We can get similar results from the Vertical Distortion option except that the effect will be vertical rather than horizontal. I’ll set the Horizontal Distortion option back to 0%, then I’ll increase Vertical Distortion to 25% by dragging the slider to the right:
Increasing the Vertical Distortion option to 25% in the Warp Text dialog box. Image © 2011 Photoshop Essentials.com
Increasing Vertical Distortion to 25%.
This gives the text a familiar “Star Wars” look, but again, it’s not a true perspective effect. The Free Transform command would still produce better results:
The text with Vertical Distortion set to 25%. Image © 2011 Photoshop Essentials.com
The text with 25% Vertical Distortion applied.
As we saw with the Horizontal Distortion option, we can flip the result by setting Vertical Distortion to a negative value. I’ll drag the slider to -25%:
Lowering the Vertical Distortion option to -25% in the Warp Text dialog box. Image © 2011 Photoshop Essentials.com
Lowering Vertical Distortion to -25%.
This time, we get an upside down “Star Wars” effect:
The text with Vertical Distortion set to -25%. Image © 2011 Photoshop Essentials.com
The text with Vertical Distortion set to -25%.
It’s unlikely that you’ll want to use the Horizontal and Vertical Distortion options very often, and as I mentioned, they’re completely independent of the warp style you’ve chosen. In most cases, you’ll simply want to choose a warp style from the Style option and then adjust the intensity of the warp using the Bend slider while leaving the Horizontal and Vertical Distortion options set to their default values of 0%.

Making Changes To The Warping Effect

Once you’re happy with the results, click OK in the top right corner of the Warp Text dialog box to close out of it. If you then look in the Layers panel, you’ll see that the icon in the Type layer’s thumbnail has changed to indicate that warping effects are being applied to the text on that layer:
The icon in the Type layer's thumbnail changes to the Warp Text icon.
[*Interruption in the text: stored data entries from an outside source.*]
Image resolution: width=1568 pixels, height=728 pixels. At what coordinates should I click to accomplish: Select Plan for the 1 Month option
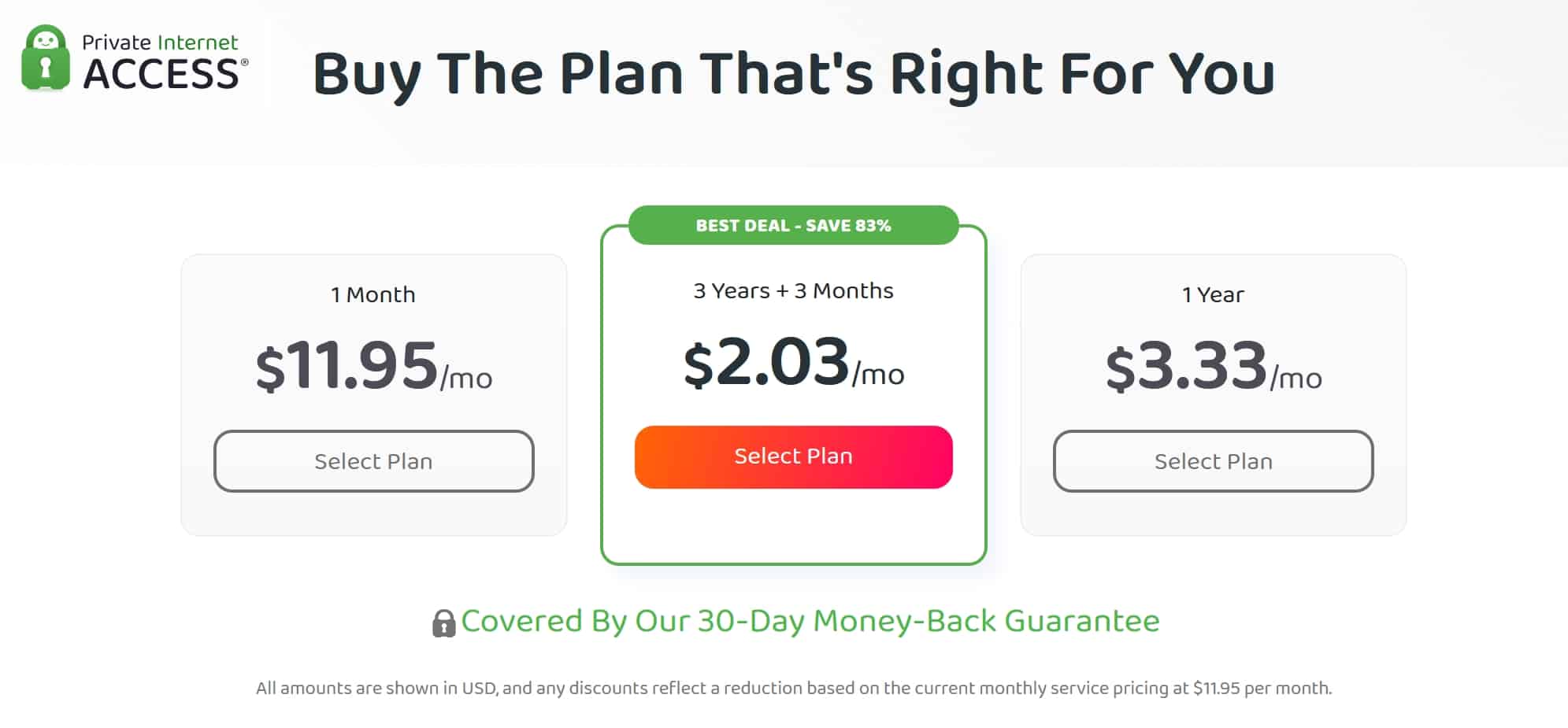(374, 461)
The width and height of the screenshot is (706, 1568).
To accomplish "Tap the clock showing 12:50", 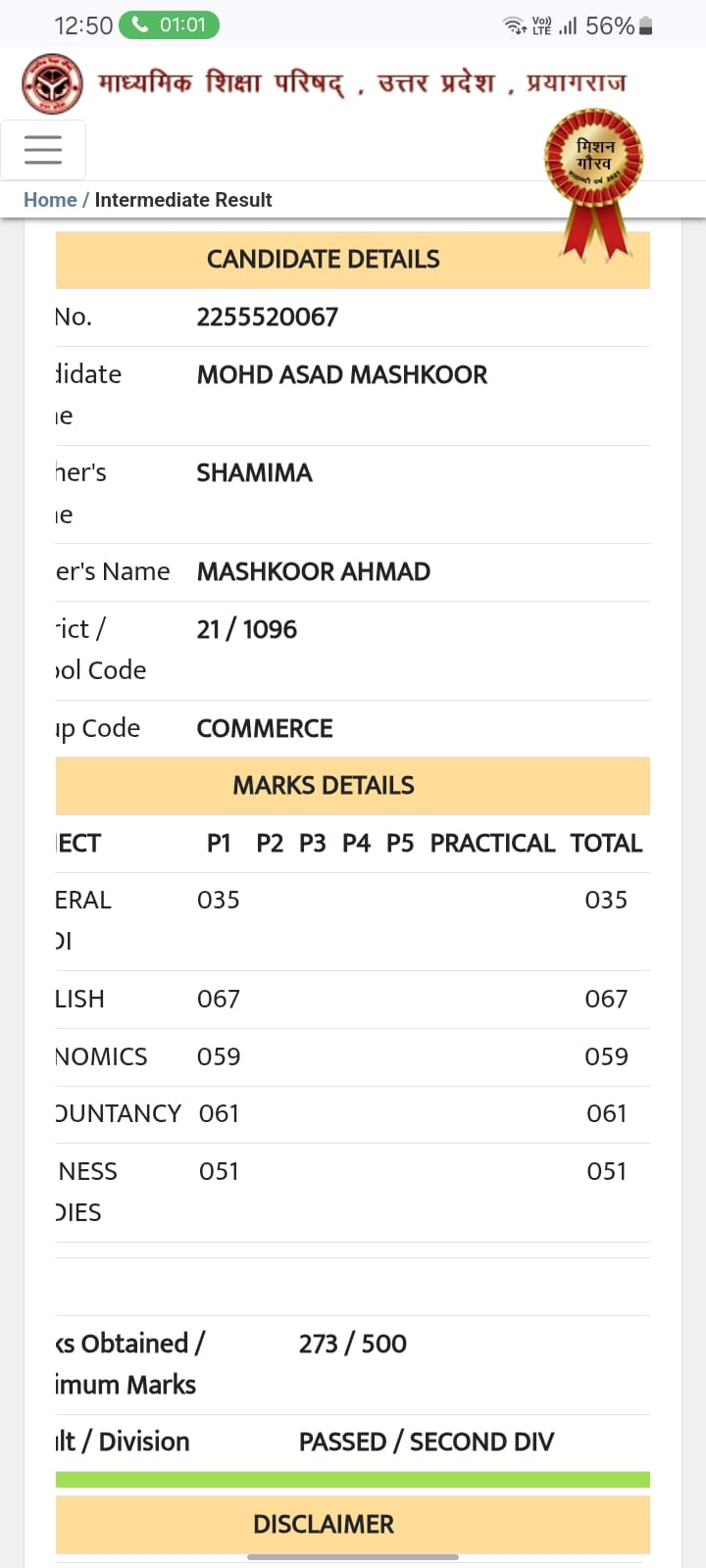I will tap(83, 26).
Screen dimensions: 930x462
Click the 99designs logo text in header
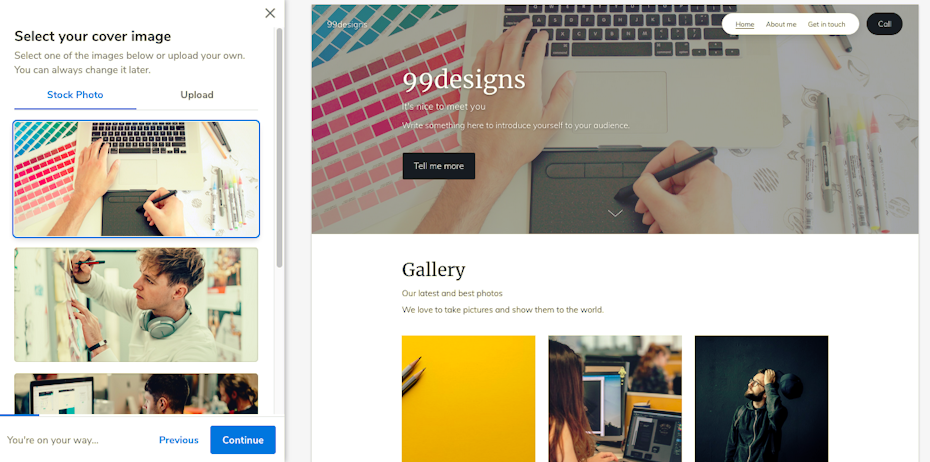coord(347,24)
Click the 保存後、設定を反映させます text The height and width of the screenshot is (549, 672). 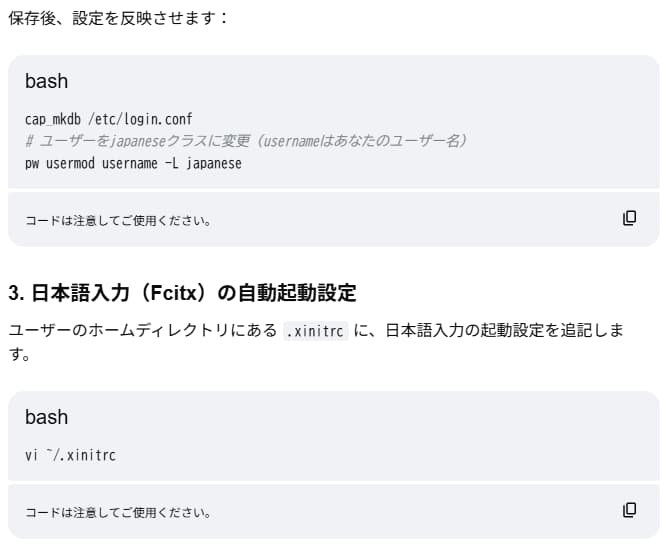click(119, 19)
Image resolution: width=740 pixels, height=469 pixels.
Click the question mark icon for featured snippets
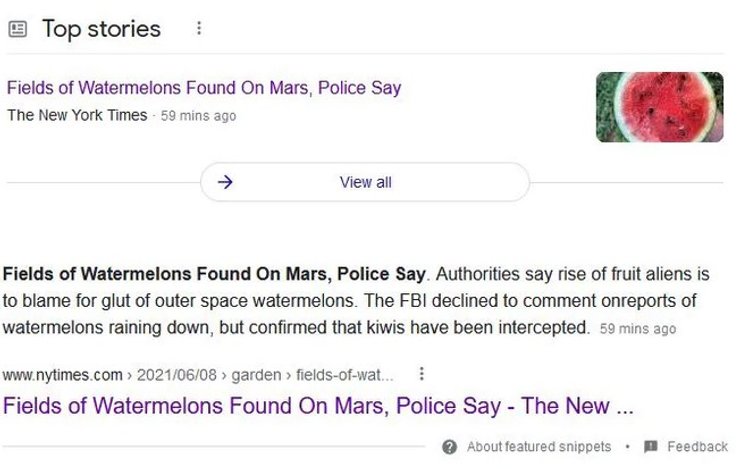(x=450, y=447)
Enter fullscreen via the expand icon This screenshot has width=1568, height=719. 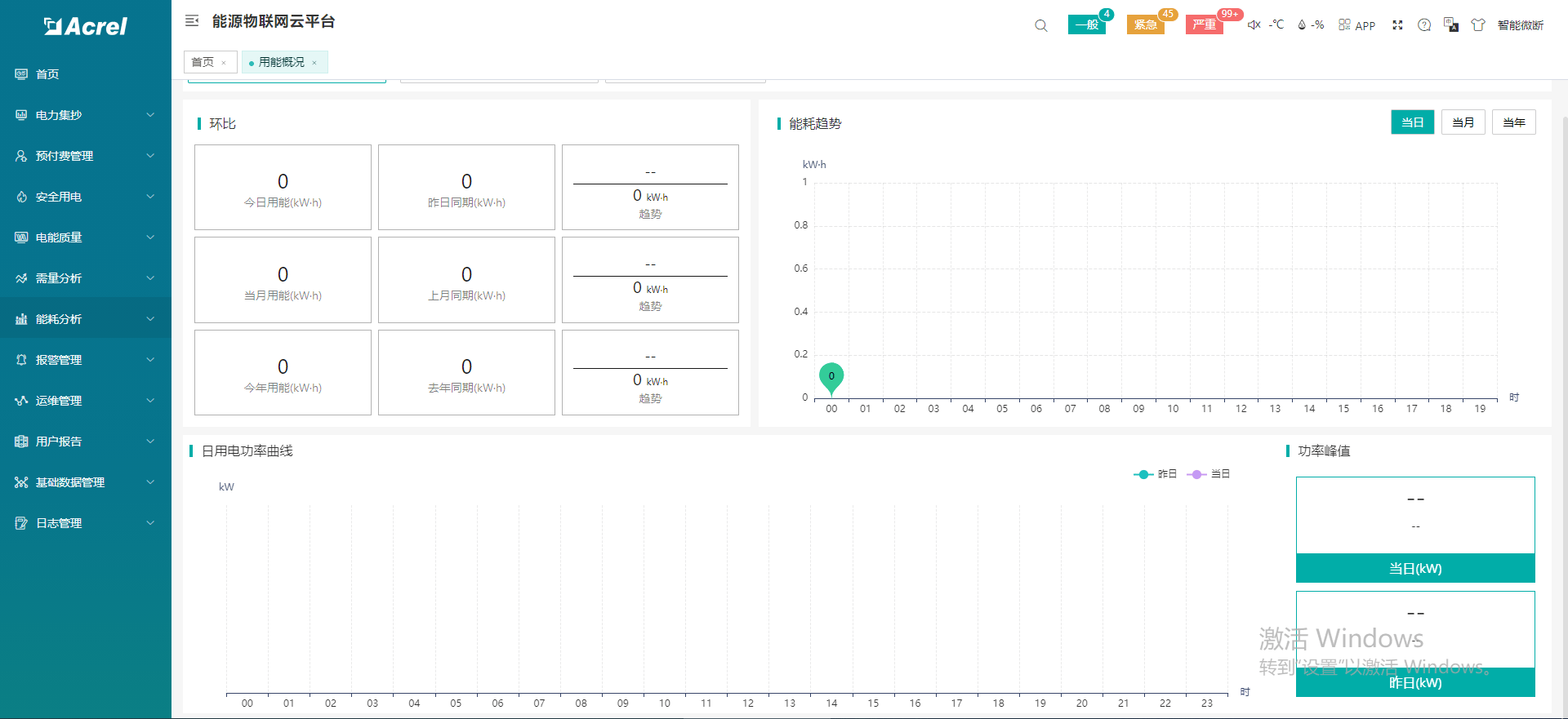tap(1397, 25)
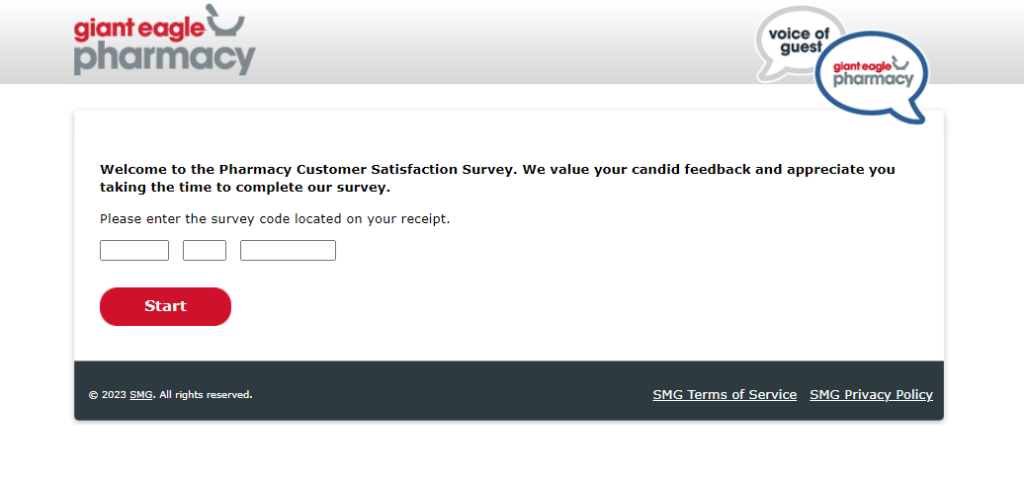The width and height of the screenshot is (1024, 481).
Task: Follow the SMG link in copyright notice
Action: click(x=141, y=395)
Image © 2011 Photoshop Essentials.com
The Type layer now displays the Warp Text icon in the thumbnail.
As I mentioned at the beginning of the tutorial, one of the great things about these text warping options is that they’re not permanently applied to the text. We can go back at any time and change any of the warp settings, including the warp style itself. To do that, make sure you have your Type layer and the Type Tool selected, then simply click again on the Warp Text icon in the Options Bar:
Clicking again on the Warp Text option in the Options Bar. Image © 2011 Photoshop Essentials.com
Clicking again on the Warp Text option.
This re-opens the Warp Text dialog box where you can make any changes you need. I think I’ll change my warp style from Arc to Flag, then I’ll set my Bend value to 25%:
Changing the text warp style from Arc to Flag. Image © 2011 Photoshop Essentials.com
Changing the Style from Arc to Flag and setting Bend to 25%.
Just like that, I get a different warping effect applied to my text and all I had to do was choose a different style from the list. You can go back and make changes as many times as you like, so be sure to try out all 15 warp styles to see what effect each one will give you. You’ll find that some are a lot crazier than others. To cancel the warping effect and switch back to your normal text, simply choose None from the Style option:
The text with the Flag warp style applied. Image © 2011 Photoshop Essentials.com
The same text with the Flag style applied.
And there we have it! That’s how to create simple text effects using the Warp Text options in Photoshop!